▸ Problem details: Drop the pictures and repeat the remaining data exactly.

Dataset items:
§

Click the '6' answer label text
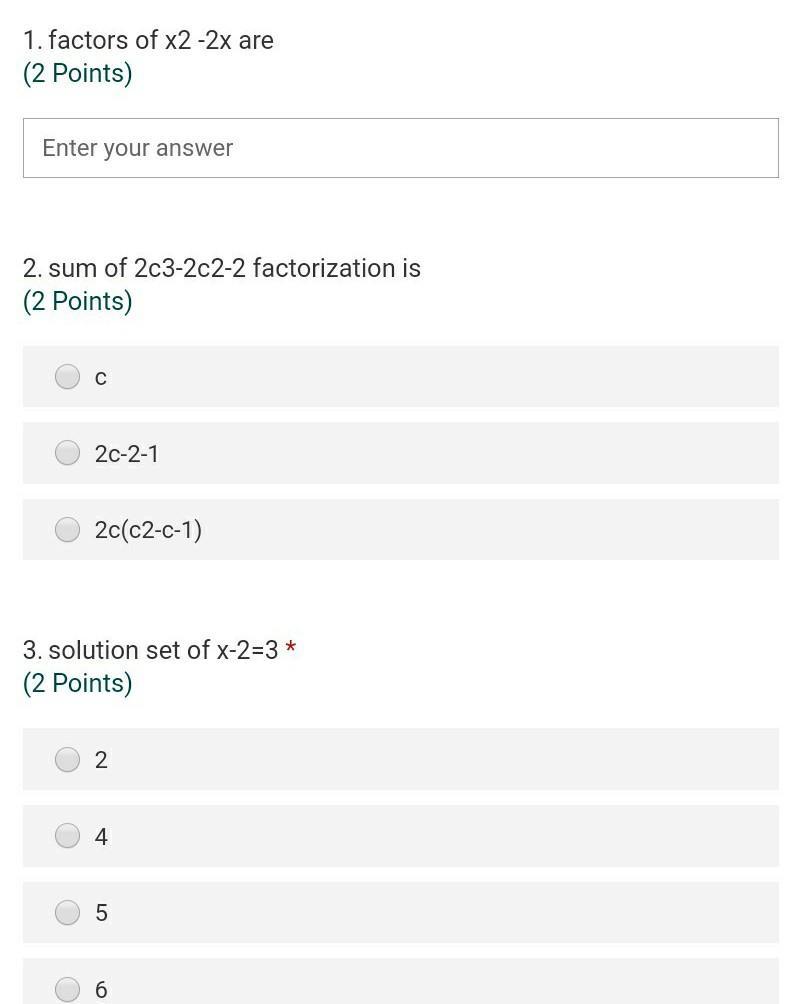coord(101,990)
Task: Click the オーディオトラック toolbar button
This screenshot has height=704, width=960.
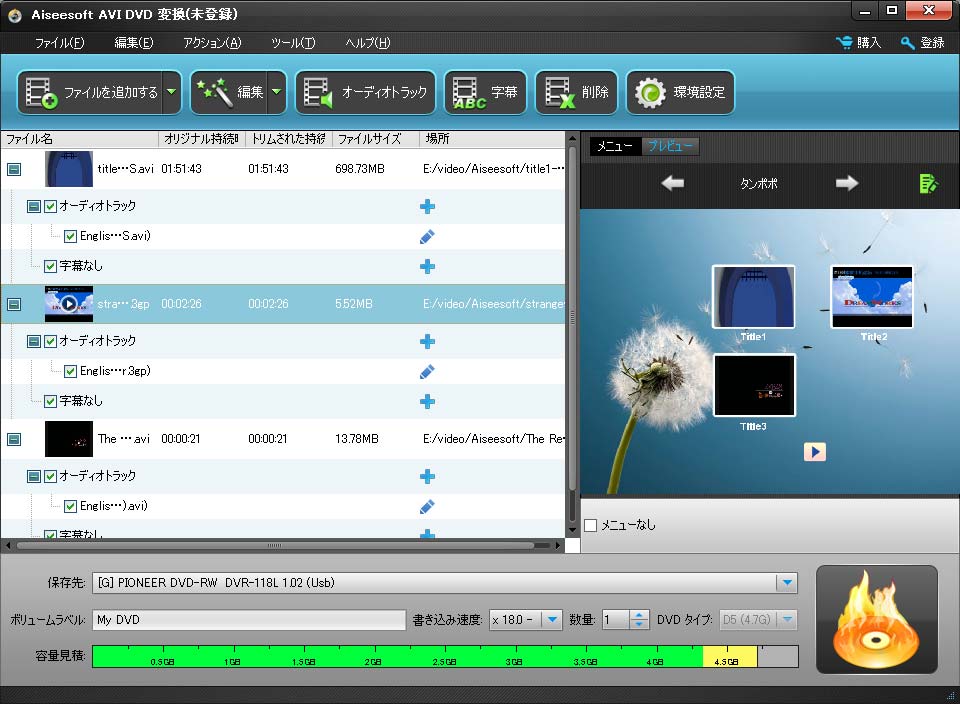Action: (366, 93)
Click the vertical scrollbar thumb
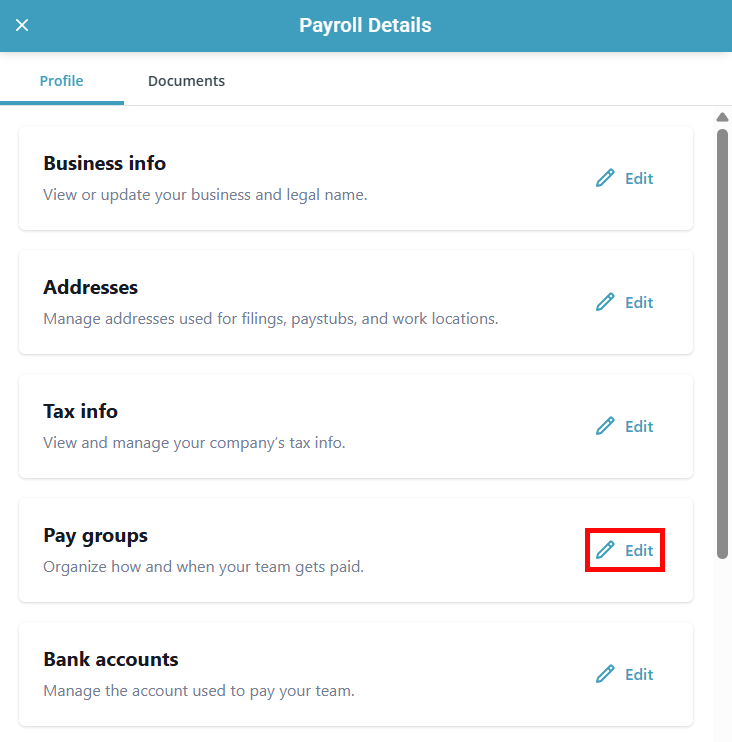This screenshot has width=732, height=742. click(722, 340)
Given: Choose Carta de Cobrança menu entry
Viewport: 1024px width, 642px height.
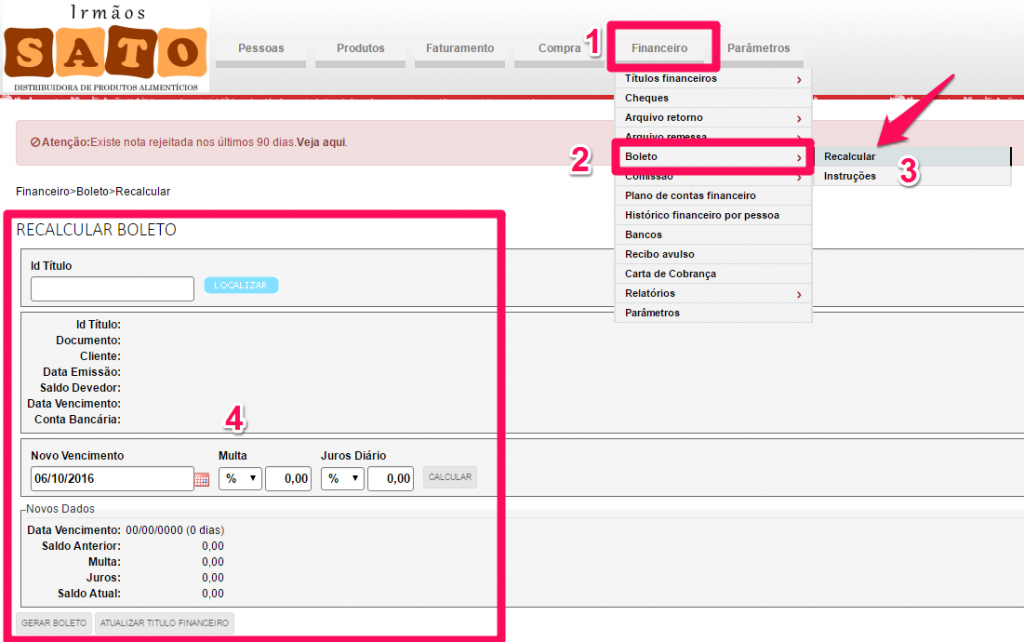Looking at the screenshot, I should 670,274.
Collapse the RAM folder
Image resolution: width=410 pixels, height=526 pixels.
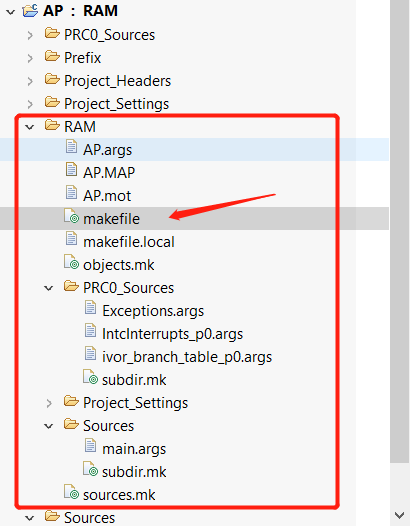(30, 127)
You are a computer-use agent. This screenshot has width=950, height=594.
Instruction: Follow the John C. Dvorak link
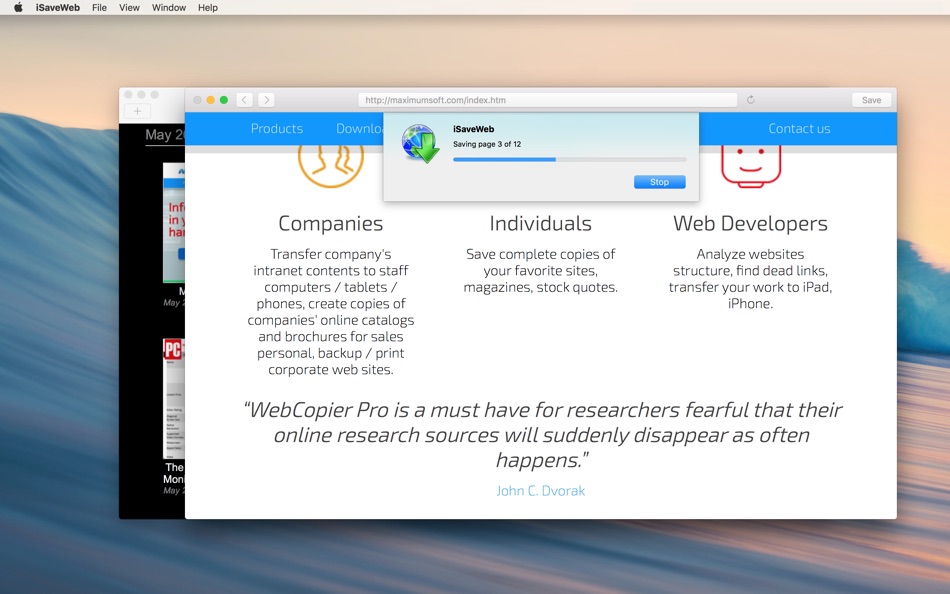coord(540,490)
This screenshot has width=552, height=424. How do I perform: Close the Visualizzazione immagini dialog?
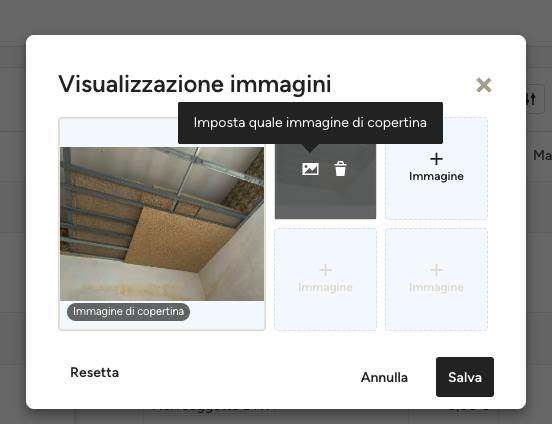[x=484, y=85]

§

▸ Result for this exercise:
Click the '6' answer label text
coord(101,990)
Task: Click the オーディオトラック toolbar button
This screenshot has height=704, width=960.
Action: (366, 93)
Click the vertical scrollbar thumb
This screenshot has width=732, height=742. click(722, 340)
Given: Choose Carta de Cobrança menu entry
Viewport: 1024px width, 642px height.
Looking at the screenshot, I should 670,274.
Collapse the RAM folder
Image resolution: width=410 pixels, height=526 pixels.
(30, 127)
You are a computer-use agent. This screenshot has width=950, height=594.
Instruction: Follow the John C. Dvorak link
coord(540,490)
This screenshot has width=552, height=424. How do I perform: Close the Visualizzazione immagini dialog?
[x=484, y=85]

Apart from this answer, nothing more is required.